運が悪かった、で片付けるには異常な数のワイバーン。 聖女たちももちろん原因について調べたのだろう。
他神教であるアストアエラの力まで借りたとなれば相当だ、互いに「何も分かりませんでした」じゃ終われない。
「ワイバーンが船を襲った原因の調査と解決、それが君の免罪符となるわけか」
「そういうことだ、簡単な話だろ?」
「話だけならな、せめて解決の目星ぐらいはついているのか?」
「ああ、このギルドから見てバベルの方にデケェ山が見えるだろ? ワイバーンどもはあの山から飛んで来たらしい」
ノヴァが示した先は、たしかに僕の記憶と一致する方角だ。 だが……
「……ずいぶんと海に近い山だな」
「だから俺みたいな犯罪者にお鉢が回ってきたんだろ」
先日の幽霊船の思い出が脳裏を過ぎる。 アストアエラもアレに関わるリスクは避けたいのだろう。
おそらくノヴァの腕輪にも、いざという時に処分するための機構は仕込まれているはずだ。

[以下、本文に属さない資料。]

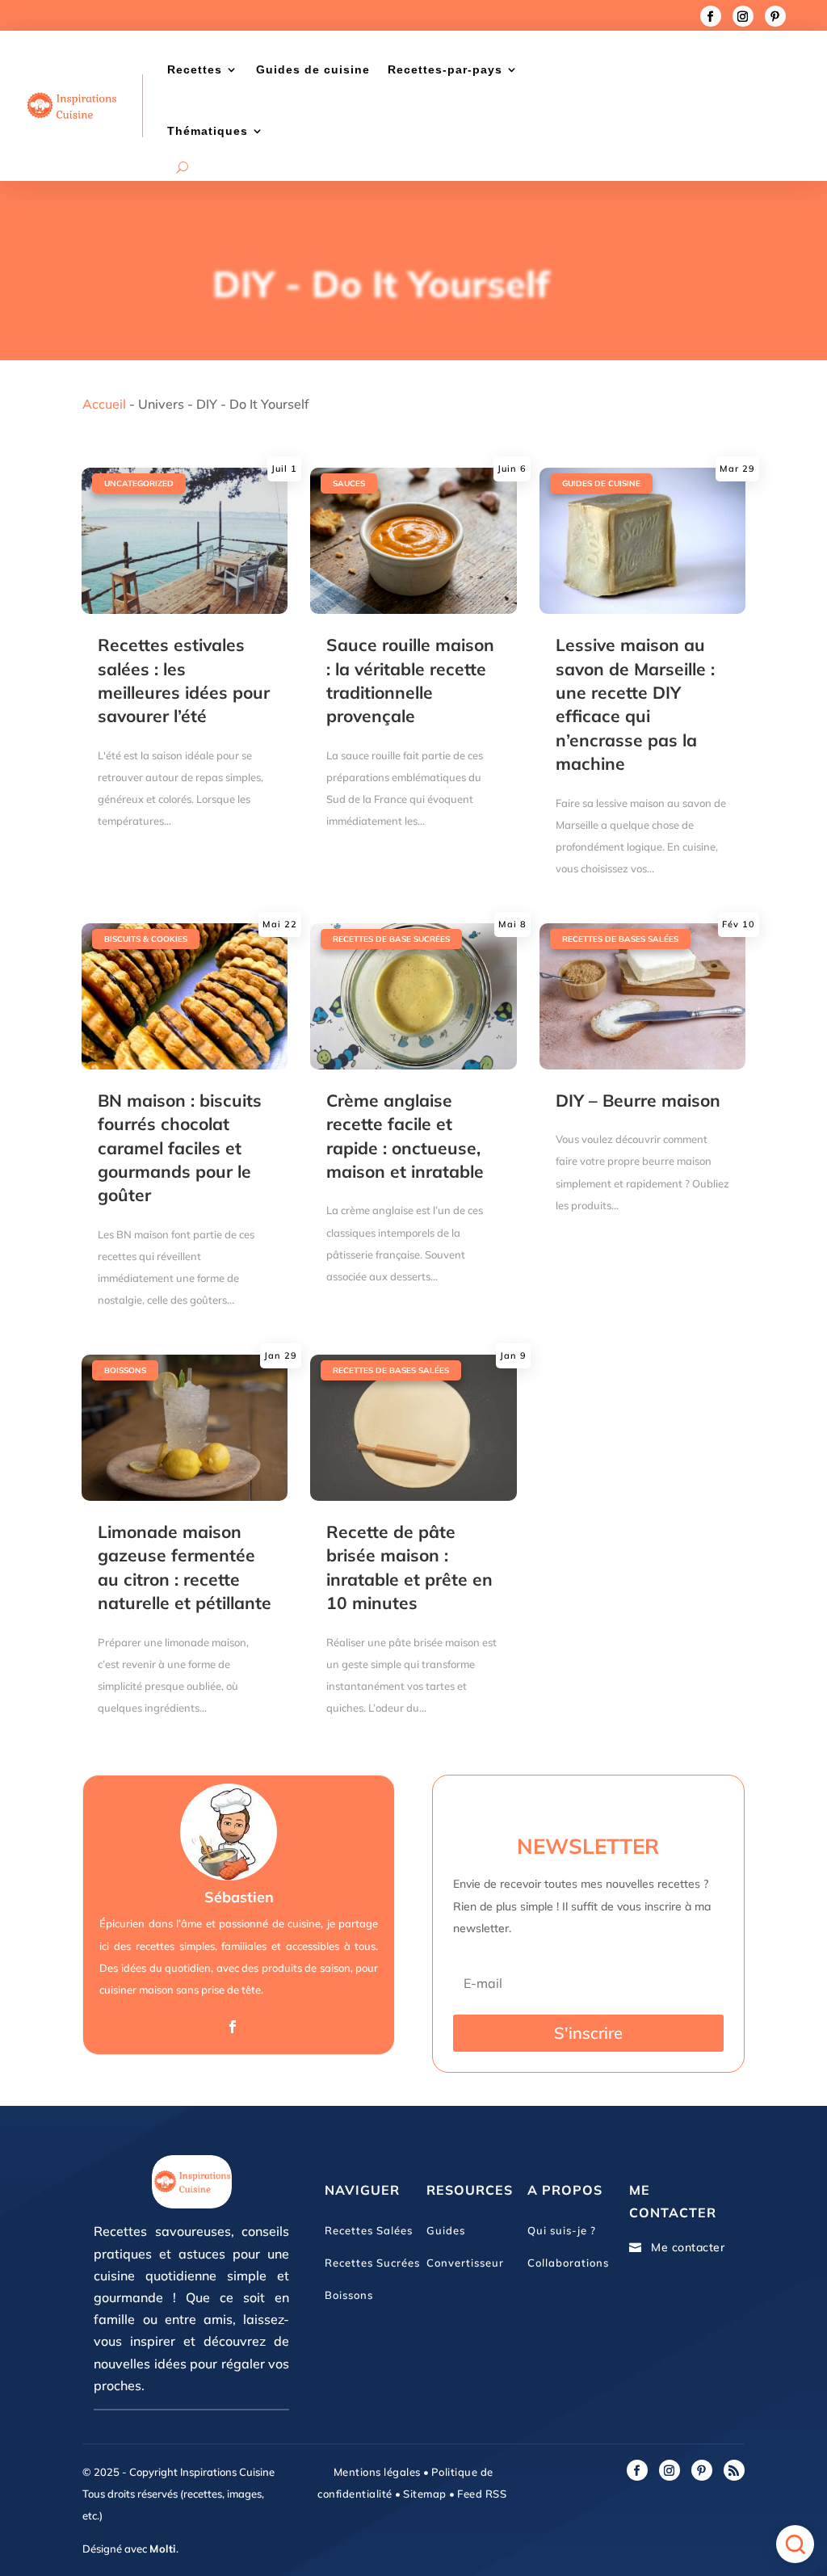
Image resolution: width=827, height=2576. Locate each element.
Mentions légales (377, 2471)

ようは体のいい捨て駒にされている、ワイバーン事件の解決もできれば儲けぐらいの認識だろう。
「なら僕にできることは何もないな、万が一幽霊船とエンカウントしたら死ぬ気で逃げろ」
「……問題はそれだけじゃねえんだ」
神妙だったノヴァたちの面持ちが、より一層強張る。
その額にはじんわりと汗も滲み、世界の終わりでも知ってしまったかのように顔から血の気が引いていた。